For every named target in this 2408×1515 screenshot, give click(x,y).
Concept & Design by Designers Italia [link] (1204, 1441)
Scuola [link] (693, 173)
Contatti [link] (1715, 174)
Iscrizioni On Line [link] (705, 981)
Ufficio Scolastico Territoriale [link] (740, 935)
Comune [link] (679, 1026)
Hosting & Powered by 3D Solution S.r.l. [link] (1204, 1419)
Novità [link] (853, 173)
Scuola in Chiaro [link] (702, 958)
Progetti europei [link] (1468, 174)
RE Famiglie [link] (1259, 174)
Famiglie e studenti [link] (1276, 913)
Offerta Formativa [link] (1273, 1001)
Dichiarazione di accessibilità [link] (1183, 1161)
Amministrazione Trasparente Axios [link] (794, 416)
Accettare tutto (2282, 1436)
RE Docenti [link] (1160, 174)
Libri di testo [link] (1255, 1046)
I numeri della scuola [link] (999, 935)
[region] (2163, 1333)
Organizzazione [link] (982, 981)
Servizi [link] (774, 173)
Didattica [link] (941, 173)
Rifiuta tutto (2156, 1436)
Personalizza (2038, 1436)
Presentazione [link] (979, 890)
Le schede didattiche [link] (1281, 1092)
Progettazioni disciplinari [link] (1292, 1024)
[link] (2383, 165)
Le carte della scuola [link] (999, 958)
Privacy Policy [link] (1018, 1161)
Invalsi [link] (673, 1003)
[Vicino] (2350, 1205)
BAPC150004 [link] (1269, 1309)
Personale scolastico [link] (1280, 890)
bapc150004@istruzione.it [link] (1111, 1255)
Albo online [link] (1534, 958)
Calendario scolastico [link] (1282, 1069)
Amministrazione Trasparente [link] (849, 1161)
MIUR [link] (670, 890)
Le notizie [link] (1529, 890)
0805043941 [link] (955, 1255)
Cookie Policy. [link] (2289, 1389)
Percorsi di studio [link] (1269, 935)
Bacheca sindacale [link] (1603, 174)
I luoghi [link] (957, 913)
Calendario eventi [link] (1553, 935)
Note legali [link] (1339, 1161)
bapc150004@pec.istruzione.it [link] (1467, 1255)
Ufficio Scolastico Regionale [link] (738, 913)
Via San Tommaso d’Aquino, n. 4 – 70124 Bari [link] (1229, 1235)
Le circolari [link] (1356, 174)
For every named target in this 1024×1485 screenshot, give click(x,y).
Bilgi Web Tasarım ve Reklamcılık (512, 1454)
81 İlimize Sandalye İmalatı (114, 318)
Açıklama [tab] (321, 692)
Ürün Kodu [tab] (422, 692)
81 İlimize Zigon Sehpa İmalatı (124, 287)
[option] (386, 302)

**TASK**
Copy, from the data above, every line where the word "this" appears.

**THE COMPLETED TASK**
For every named target in this 2408×1515 screenshot, give click(x,y).
For every named target in this 1024×1485 screenshot, give click(x,y).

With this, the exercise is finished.